----- SOURCE RECORDS -----

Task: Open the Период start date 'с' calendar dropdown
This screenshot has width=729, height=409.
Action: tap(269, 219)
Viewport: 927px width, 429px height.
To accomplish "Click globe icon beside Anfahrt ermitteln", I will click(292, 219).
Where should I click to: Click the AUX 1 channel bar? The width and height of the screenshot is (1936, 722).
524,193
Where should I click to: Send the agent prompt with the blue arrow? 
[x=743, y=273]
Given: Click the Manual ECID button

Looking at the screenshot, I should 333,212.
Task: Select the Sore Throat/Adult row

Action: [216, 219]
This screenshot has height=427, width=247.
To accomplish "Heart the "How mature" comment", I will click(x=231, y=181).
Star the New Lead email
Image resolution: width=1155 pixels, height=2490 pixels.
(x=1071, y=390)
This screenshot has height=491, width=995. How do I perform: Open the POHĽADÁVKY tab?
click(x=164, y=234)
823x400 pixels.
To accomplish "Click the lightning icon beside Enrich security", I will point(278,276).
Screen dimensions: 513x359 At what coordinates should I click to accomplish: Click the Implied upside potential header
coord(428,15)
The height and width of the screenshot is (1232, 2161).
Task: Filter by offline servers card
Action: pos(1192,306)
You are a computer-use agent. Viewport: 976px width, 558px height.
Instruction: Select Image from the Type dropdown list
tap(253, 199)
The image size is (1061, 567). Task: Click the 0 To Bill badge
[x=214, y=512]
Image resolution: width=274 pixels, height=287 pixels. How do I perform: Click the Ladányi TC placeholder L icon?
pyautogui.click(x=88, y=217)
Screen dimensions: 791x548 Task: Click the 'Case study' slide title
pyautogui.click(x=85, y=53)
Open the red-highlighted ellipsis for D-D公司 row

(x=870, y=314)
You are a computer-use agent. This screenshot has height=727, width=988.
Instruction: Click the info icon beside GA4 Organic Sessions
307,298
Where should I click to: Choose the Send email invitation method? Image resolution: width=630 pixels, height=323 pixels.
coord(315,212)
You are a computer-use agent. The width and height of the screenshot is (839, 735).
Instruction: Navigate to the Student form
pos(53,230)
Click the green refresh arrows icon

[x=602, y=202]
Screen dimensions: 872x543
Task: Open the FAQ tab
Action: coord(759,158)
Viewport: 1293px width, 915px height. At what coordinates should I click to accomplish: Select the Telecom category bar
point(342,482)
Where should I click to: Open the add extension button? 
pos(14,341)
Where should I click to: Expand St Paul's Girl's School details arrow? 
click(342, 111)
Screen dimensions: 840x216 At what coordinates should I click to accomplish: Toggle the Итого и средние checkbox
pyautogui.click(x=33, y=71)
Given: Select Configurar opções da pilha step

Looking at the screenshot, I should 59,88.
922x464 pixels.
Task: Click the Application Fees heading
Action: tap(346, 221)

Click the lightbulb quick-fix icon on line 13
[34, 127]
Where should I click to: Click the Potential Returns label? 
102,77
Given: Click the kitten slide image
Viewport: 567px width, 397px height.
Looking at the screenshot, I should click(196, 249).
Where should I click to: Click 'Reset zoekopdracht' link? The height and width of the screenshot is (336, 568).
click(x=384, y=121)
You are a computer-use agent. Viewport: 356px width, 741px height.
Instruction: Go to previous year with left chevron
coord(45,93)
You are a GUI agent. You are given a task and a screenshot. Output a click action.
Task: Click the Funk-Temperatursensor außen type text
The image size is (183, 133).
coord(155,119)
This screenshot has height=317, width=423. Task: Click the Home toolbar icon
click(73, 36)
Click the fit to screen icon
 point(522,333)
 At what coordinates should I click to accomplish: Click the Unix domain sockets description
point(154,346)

-----

AIM OF THE EXERCISE:
Reproduce the entire listing above verbatim, keeping every line in its original order.

COMPLETE RESPONSE:
Task: Open the Период start date 'с' calendar dropdown
This screenshot has width=729, height=409.
Action: tap(269, 219)
Viewport: 927px width, 429px height.
To accomplish "Click globe icon beside Anfahrt ermitteln", I will click(292, 219).
Where should I click to: Click the AUX 1 channel bar? The width and height of the screenshot is (1936, 722).
524,193
Where should I click to: Send the agent prompt with the blue arrow? 
[x=743, y=273]
Given: Click the Manual ECID button

Looking at the screenshot, I should 333,212.
Task: Select the Sore Throat/Adult row

Action: [216, 219]
This screenshot has height=427, width=247.
To accomplish "Heart the "How mature" comment", I will click(x=231, y=181).
Star the New Lead email
Image resolution: width=1155 pixels, height=2490 pixels.
(x=1071, y=390)
This screenshot has height=491, width=995. How do I perform: Open the POHĽADÁVKY tab?
click(x=164, y=234)
823x400 pixels.
To accomplish "Click the lightning icon beside Enrich security", I will point(278,276).
Screen dimensions: 513x359 At what coordinates should I click to accomplish: Click the Implied upside potential header
coord(428,15)
The height and width of the screenshot is (1232, 2161).
Task: Filter by offline servers card
Action: pos(1192,306)
You are a computer-use agent. Viewport: 976px width, 558px height.
Instruction: Select Image from the Type dropdown list
tap(253, 199)
The image size is (1061, 567). Task: Click the 0 To Bill badge
[x=214, y=512]
Image resolution: width=274 pixels, height=287 pixels. How do I perform: Click the Ladányi TC placeholder L icon?
pyautogui.click(x=88, y=217)
Screen dimensions: 791x548 Task: Click the 'Case study' slide title
pyautogui.click(x=85, y=53)
Open the red-highlighted ellipsis for D-D公司 row

(x=870, y=314)
You are a computer-use agent. This screenshot has height=727, width=988.
Instruction: Click the info icon beside GA4 Organic Sessions
307,298
Where should I click to: Choose the Send email invitation method? Image resolution: width=630 pixels, height=323 pixels.
coord(315,212)
You are a computer-use agent. The width and height of the screenshot is (839, 735).
Instruction: Navigate to the Student form
pos(53,230)
Click the green refresh arrows icon

[x=602, y=202]
Screen dimensions: 872x543
Task: Open the FAQ tab
Action: coord(759,158)
Viewport: 1293px width, 915px height. At what coordinates should I click to accomplish: Select the Telecom category bar
point(342,482)
Where should I click to: Open the add extension button? 
pos(14,341)
Where should I click to: Expand St Paul's Girl's School details arrow? 
click(342, 111)
Screen dimensions: 840x216 At what coordinates should I click to accomplish: Toggle the Итого и средние checkbox
pyautogui.click(x=33, y=71)
Given: Select Configurar opções da pilha step

Looking at the screenshot, I should 59,88.
922x464 pixels.
Task: Click the Application Fees heading
Action: tap(346, 221)

Click the lightbulb quick-fix icon on line 13
[34, 127]
Where should I click to: Click the Potential Returns label? 
102,77
Given: Click the kitten slide image
Viewport: 567px width, 397px height.
Looking at the screenshot, I should click(196, 249).
Where should I click to: Click 'Reset zoekopdracht' link? The height and width of the screenshot is (336, 568).
click(x=384, y=121)
You are a computer-use agent. Viewport: 356px width, 741px height.
Instruction: Go to previous year with left chevron
coord(45,93)
You are a GUI agent. You are given a task and a screenshot. Output a click action.
Task: Click the Funk-Temperatursensor außen type text
The image size is (183, 133).
coord(155,119)
This screenshot has height=317, width=423. Task: Click the Home toolbar icon
click(73, 36)
Click the fit to screen icon
 point(522,333)
 At what coordinates should I click to accomplish: Click the Unix domain sockets description
point(154,346)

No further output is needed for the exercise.